Still, the study provides more evidence that abortions hurt women as Mota told the newspaper hers was larger than many prior studies showing adverse mental health issues for women following an abortion compared with keeping the baby.
Mota and her colleagues told the Sun they also suggest abortion centers pre-screen women for substance abuse problems prior to abortions. Women who already have struggles with drug and alcohol abuse may see those problems exacerbated by the abortion. Currently, abortion centers typically don’t provide such screening or encourage women who struggle with those mental health issues to carry to term.
Priscilla Coleman, an Associate Professor of Human Development and Family Studies at Bowling Green State University, has already conducted multiple studies on the link between abortion and mental health problems for women.
Coleman analyzed the study further and found that, when compared to women without a history of abortion, those who had an abortion had a 61% increased risk for mood disorders. Social Phobia was linked with a 61% increased risk and suicide ideation with a 59% increased risk.
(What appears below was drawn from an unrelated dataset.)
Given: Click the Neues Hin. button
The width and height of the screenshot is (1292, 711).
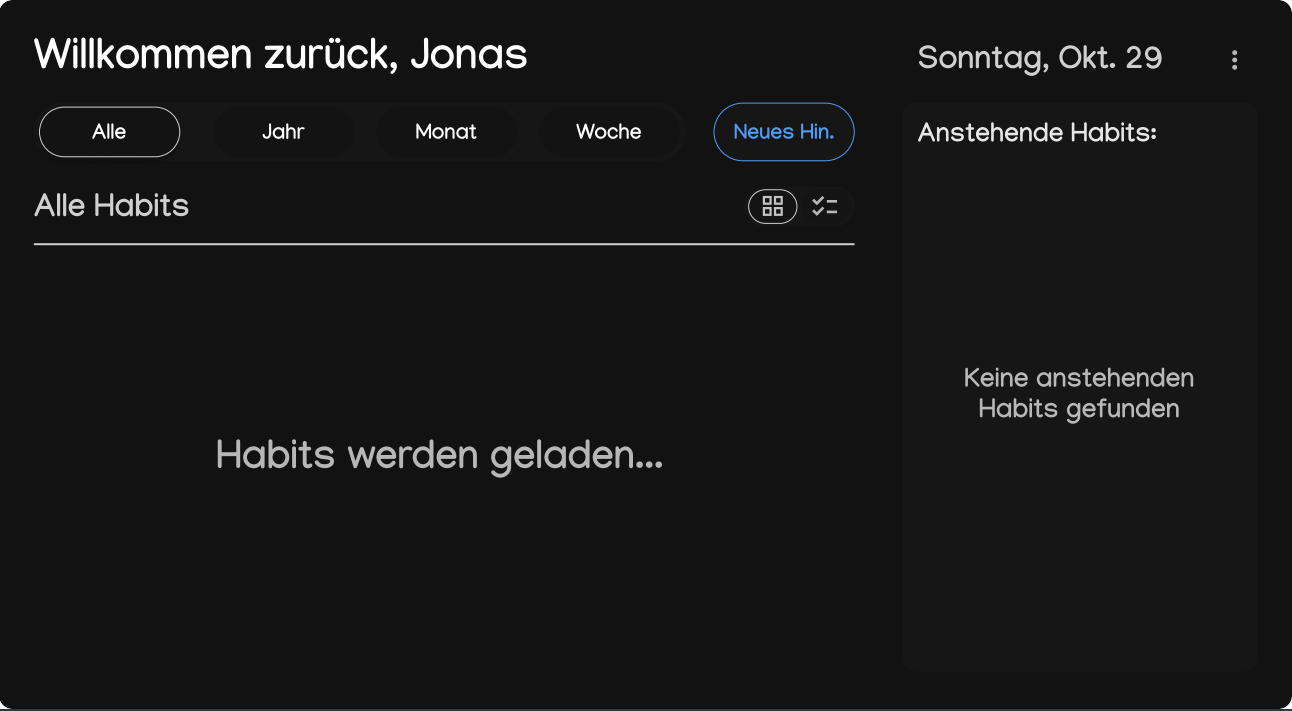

“In the area of substance abuse the increased risk for alcohol abuse, alcohol dependence, drug abuse, drug dependence, and any substance use disorder were equal to 261%, 142%, 313%, 287%, and 280% respectively,” she told LifeNews.com. “Between 5.8% and 24.7% of the national prevalence of all the above disorders was determined to be related to abortion.”
Coleman told LifeNews.com the Canadian study affirms “results of many previous studies on abortion and mental health” and are generally consistent with our results using an earlier version of the National Co-morbidity Survey (NCS) data.”
The Canadian researchers used the NCS replication data collected between 2001 and 2003.
“A large nationally representative U.S. sample was examined for associations between abortion and life-time prevalence of numerous mental disorders and suicidal behavior,” she said.
Coleman said researchers who support legal abortions “frequently claim the associations between abortion and mental health problems in the literature are due to an unmeasured history of violence exposure being related to both the choice to abort and to mental health problems.”
“Mota and colleagues tested this assumption by controlling for violence in all the analyses conducted. They also controlled for age, education, marital status, household income, and ethno-racial background,” she said. “The results revealed statistically significant associations between abortion history and a wide range of mental health problems after controlling for the experience of interpersonal violence and demographic variables.”
Coleman says the new study provides more evidence for the American Psychological Association in a challenge to its position that abortion presents no mental health problems for women.
“This report represents the latest in a series of articles from across the globe (U.S., New Zealand, Australia, Norway, and South Africa) published in recent years directly contradicting the findings of the American Psychological Association Task Force report released in 2008. Large scale, well-controlled studies using sophisticated data analysis methodologies consistently confirm a relationship between abortion and psychological distress that the national professional organization has dismissed,” the professor said.
“Standing above the political controversies regarding the legality of abortion, several contemporary researchers have demonstrated a willingness to publish data that contradicts many well-ingrained socio-cultural beliefs regarding psychology as a benign psychological experience. This is good news for science, the healing professions, and for women,” she concluded.